Section 6.13. Location of Company. On the date hereof, the Company's mailing address (as that term is defined in § 9-516(b)(5) of the Uniform Commercial Code of the State of New York) is at c/o ML Leasing Equipment Corp., Four World Financial Center, New York, NY 10080, and the Company's location is at c/o The Corporation Trust Company, Corporation Trust Center, 1209 Orange Street, City of Wilmington, County of New Castle, Delaware, 19801.

Section 6.14. Regulation T, U or X. The Company will not use the proceeds of any Loan in such a manner as to result in a violation of Regulation T, U and X of the Board of Governors of the Federal Reserve System.

Section 6.15. Compliance with Laws. The Company is in compliance with the requirements of all Applicable Laws of any Governmental Authority (including, without limitation, all Environmental Requirements and all applicable laws, rules, regulations and orders relating to environmental protection, the use and disposal of hazardous substances and building and land use), except those (i) the non-compliance with which would not, either singly or in the aggregate, (A) materially adversely affect any Assets, the financial condition or business of the Company or the rights or remedies of the Lenders hereunder or under the Operative Documents, or (B) impair the ability of the Company to perform its obligations hereunder or under the Operative Documents to which it is a party, or (ii) the compliance with which (A) the Company is contesting in good faith by appropriate proceedings, or (B) is the responsibility of the Lessee under the Agreement for Lease or the Lease.
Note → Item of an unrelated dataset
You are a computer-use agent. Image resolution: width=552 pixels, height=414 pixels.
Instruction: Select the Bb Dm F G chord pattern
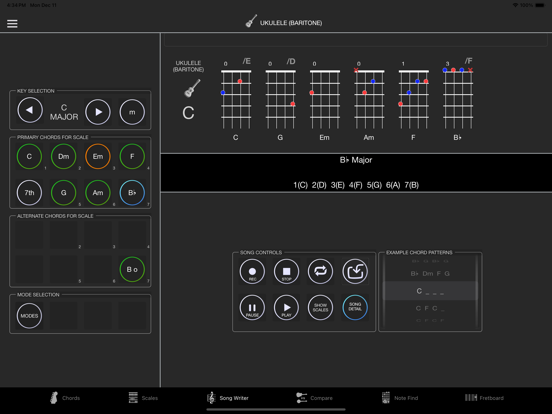click(430, 274)
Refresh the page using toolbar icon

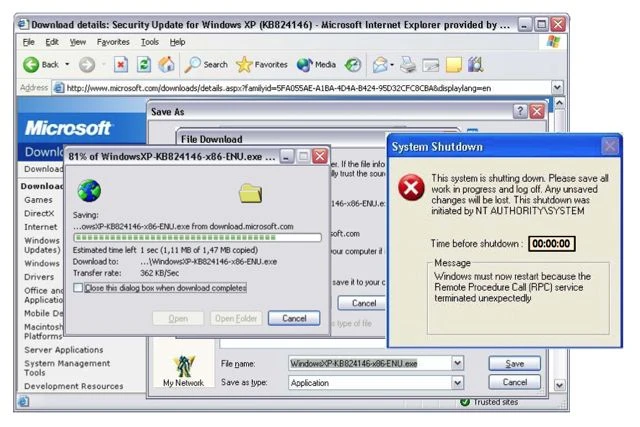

Section 6.16. Use of Proceeds. No part of the proceeds of any Borrowing requested hereunder will be used to pay, in whole or in part, any Distribution, except as contemplated by the proviso to the last sentence of Section 8.14 hereof.

Section 6.17. Survival. The foregoing representations and warranties of the Company in this Article VI shall survive the execution and delivery of this

 

 

Agreement, the consummation of the transactions contemplated hereby and the Effective Date.

ARTICLE VII

 

AFFIRMATIVE COVENANTS

The Company hereby covenants and agrees that until the Obligations have been paid and performed in full and this Agreement shall have terminated:

Section 7.01. Payment of Taxes. The Company will pay and discharge all taxes, assessments and governmental charges or levies imposed upon it or upon its income or properties, prior to the date on which penalties attach thereto, except to the extent that (i) any such tax, assessment, charge or levy is being contested in good faith by appropriate proceedings and for which adequate reserves have been established by the Company or (ii) such tax, assessment, charge or levy is required to be paid or discharged by the Lessee under the Agreement for Lease or the Lease, in which case the Company will use its best efforts to cause the Lessee to comply with the Agreement for Lease and the Lease.

Section 7.02. Keeping of Books and Records, Inspection. The Company will maintain a system of accounting used for federal income tax purposes. Upon reasonable notice from the Administrative Agent or any Lender, the Company will permit the Administrative Agent or such Lender or their representatives to have access to and examine and inspect the books and records and properties of the Company and confer with the officers of the Company, the General Partner and its agents, employees and accountants at any reasonable time and from time to time.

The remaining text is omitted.